Write a continuation of the discussion below about document publishing formats, starting after its final sentence; the rows that follow it are not part of this discussion.
───── Article
On 24/6/24 22:22, Richard wrote:
Since it's quite OT, starting a new thread for this.
I would most certainly never call formats like ooxml or odf
“publishing formats”, they are content creation or editing formats.
From a publishing format I expect to be able to show the content as
intended — which actually neither of them can do 100 % can, the
probability of messing up just isn't that big. Either you want a fixed
format, e.g. for printing, what you get with the likes of PDF, PS, SVG
or your various raster graphic formats. Or you want your content to
adapt in a foreseeable way to the viewer, i.e. HTLM, usually with the
help of CSS and worst case JS. Sure, ooxml and odf want to be the
former, but due to technical caveats that's not necessarily possible.
With ooxml, you have several incompatible versions you can't just
easily tell apart, often making identical display impossible due to
using but not embedding proprietary fonts by default — and being an
abomination of a format spanning around 5500 pages plus another 1000
pages for their tranistional mode, that was only standardized by
world-wide corruption. ODF usually does things way better, but support
in software beyond LibreOffice is still often lacking — though that's
not their fault since their format is much simpler, being documented
in just around 1000 pages. But still, as it doesn't communicate fixed
positions — and as far as I can tell doesn't imply those by telling
the software explicitly how to render font, so the result will always
look identical, and won't embed fonts — or the needed subset — by
default, it's also kinda not fulfilling the needs.
I triggered this by saying docx and pdf are publishing formats. In the
world of professional content management that is exactly so. You have
your content in a neutral format in a version controlled storage system,
and you have choice to publish in pdf or docx or html or epub or
whatever. What you don't do is use these output formats as your primary
content.
Examples relevant to debian include package documentation such as man
pages, markdown, doxygen, docbook, latex.
──────────
───── Data rows
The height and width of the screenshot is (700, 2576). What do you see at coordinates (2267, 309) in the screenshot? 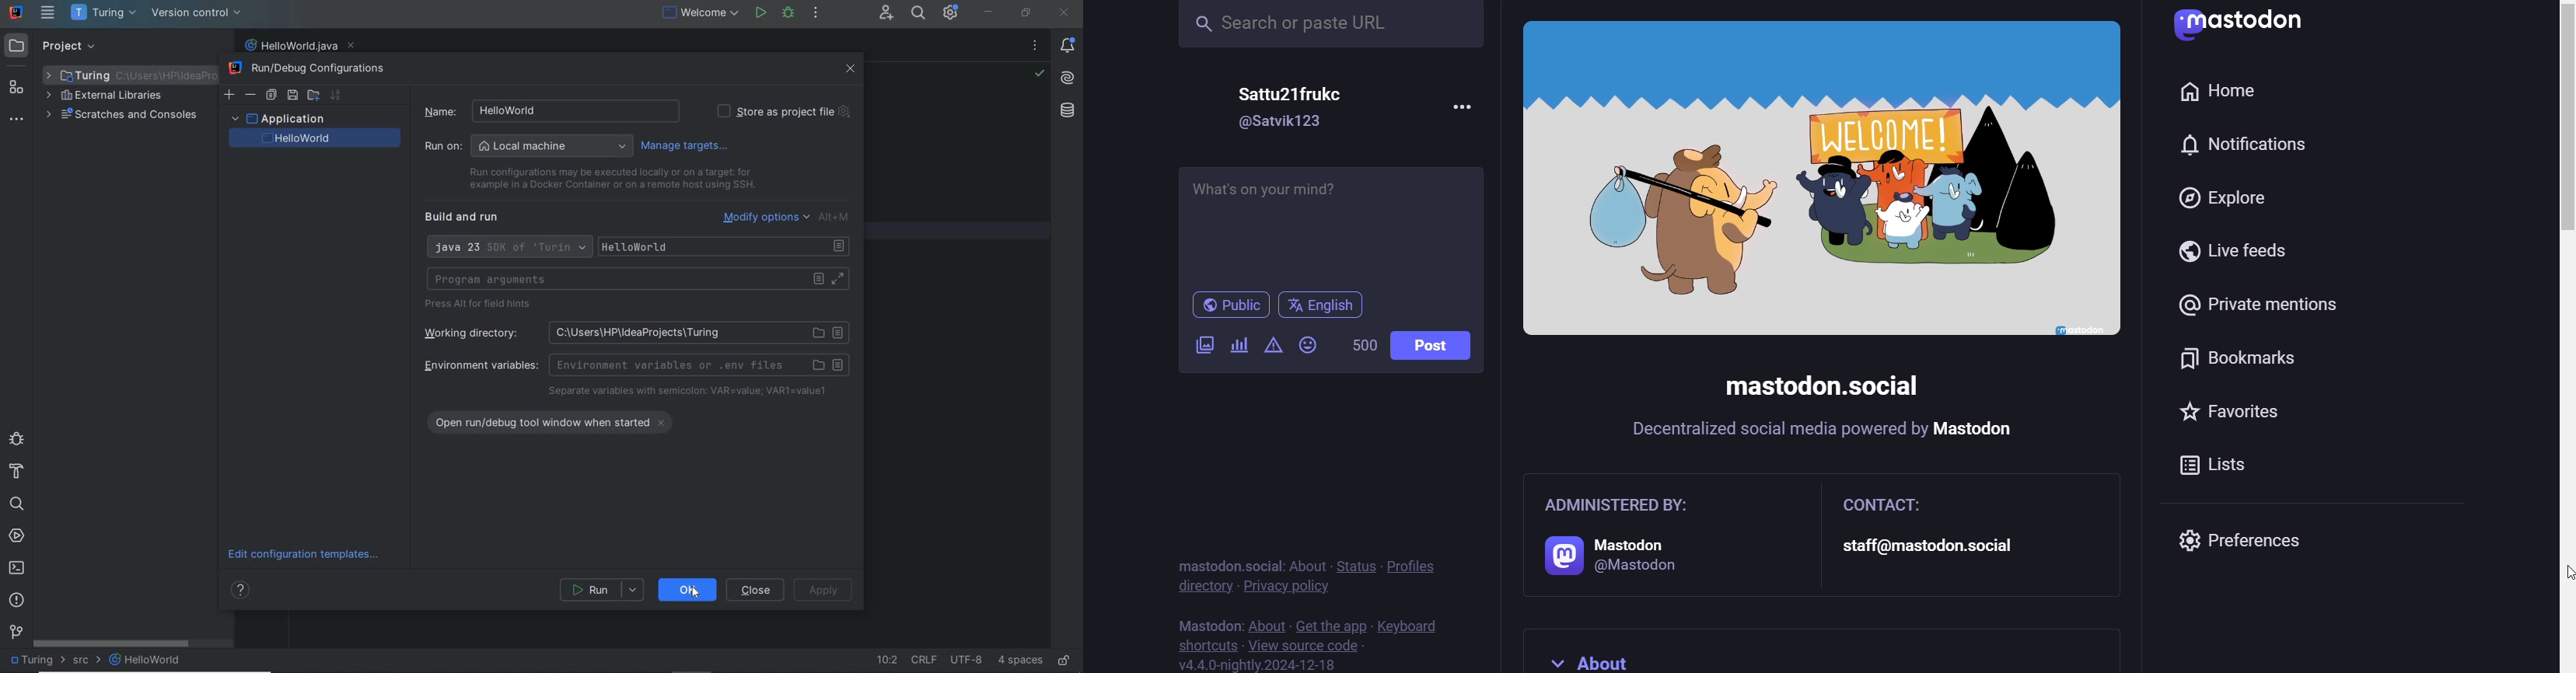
──────────
───── Data rows
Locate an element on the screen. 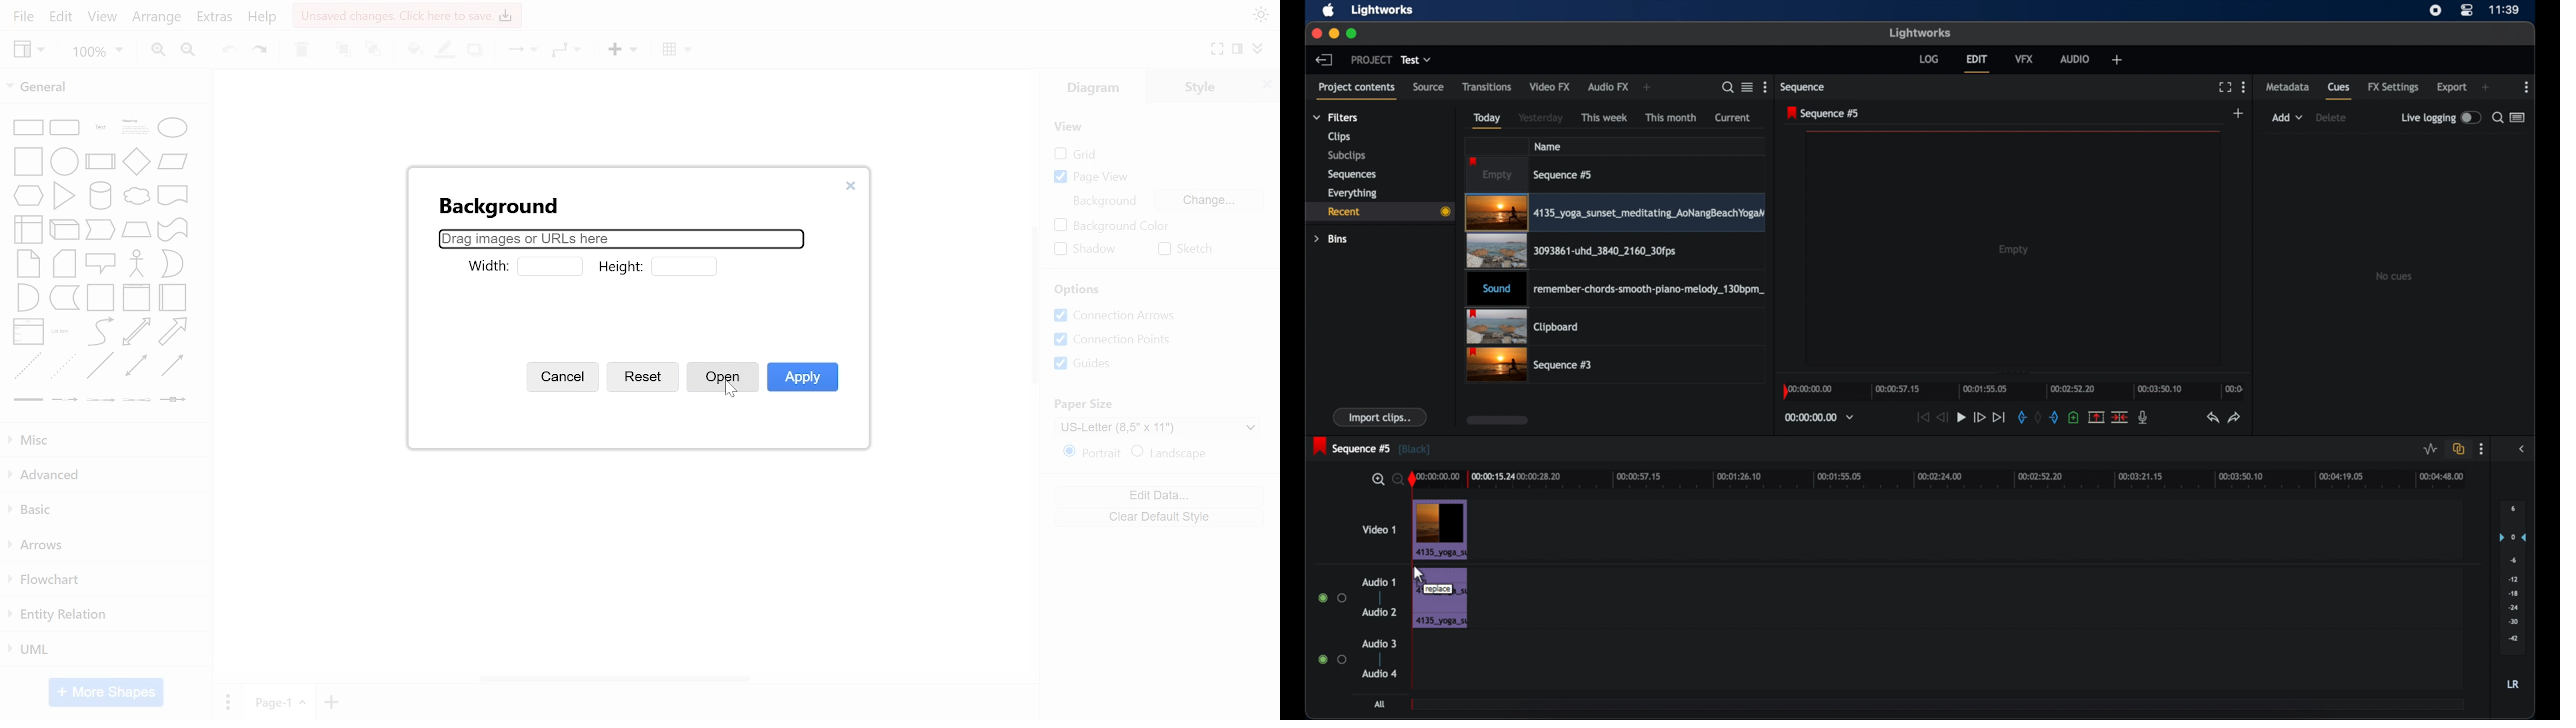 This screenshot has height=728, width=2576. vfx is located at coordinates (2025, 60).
──────────
───── Data rows
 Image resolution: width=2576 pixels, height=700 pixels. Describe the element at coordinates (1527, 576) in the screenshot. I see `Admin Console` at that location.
──────────
**Output for this task**
In fact I can't think of any project in debian that has pdf or docx as
the primary source of documentation
Tools that can do this transform include pandoc, Visual Studio Code,
ghostwriter, marktext and many many more.
And no, editing a PDF as docx isn't the easiest — not to mention best
— way to edit a PDF, especially not with some ominous web tool. Maybe
someone can write an AI for that, but even then it's most likely much
easier to just go the OCR route to derive content and extract layout
from the document. At least I don't know how strict PDF defines
things, I only always hear that PDF is at least as much of an unholy
mess as ooxml — which was supposed to be fixed by PDF 2.0, which still
pretty much no software creates by default, even though most software
seems to be supporting it — and writing tools like Ghostscript or
Poppler is a royal pain. LaTeX can probably only circumvent this
because they just have to create a PDF from a predefined set of
functions — and be able to embed other PDFs into these PDFs. But the
most reliable way to edit PDFs — as I have little to no experience
with most commercial solutions — is Inkscapte. If the internal
importer succeeds, you get creat text editing features, which
obviously can't rival office suites, but at least you don't completely
and almost guaranteed completely mess up the whole layout.
Richard
In my most recent experience, OCR of pdf documents is quite difficult if
the layout is significant such as in bank statements. There are various
tools to assist in extracting the content but it's quite marginal.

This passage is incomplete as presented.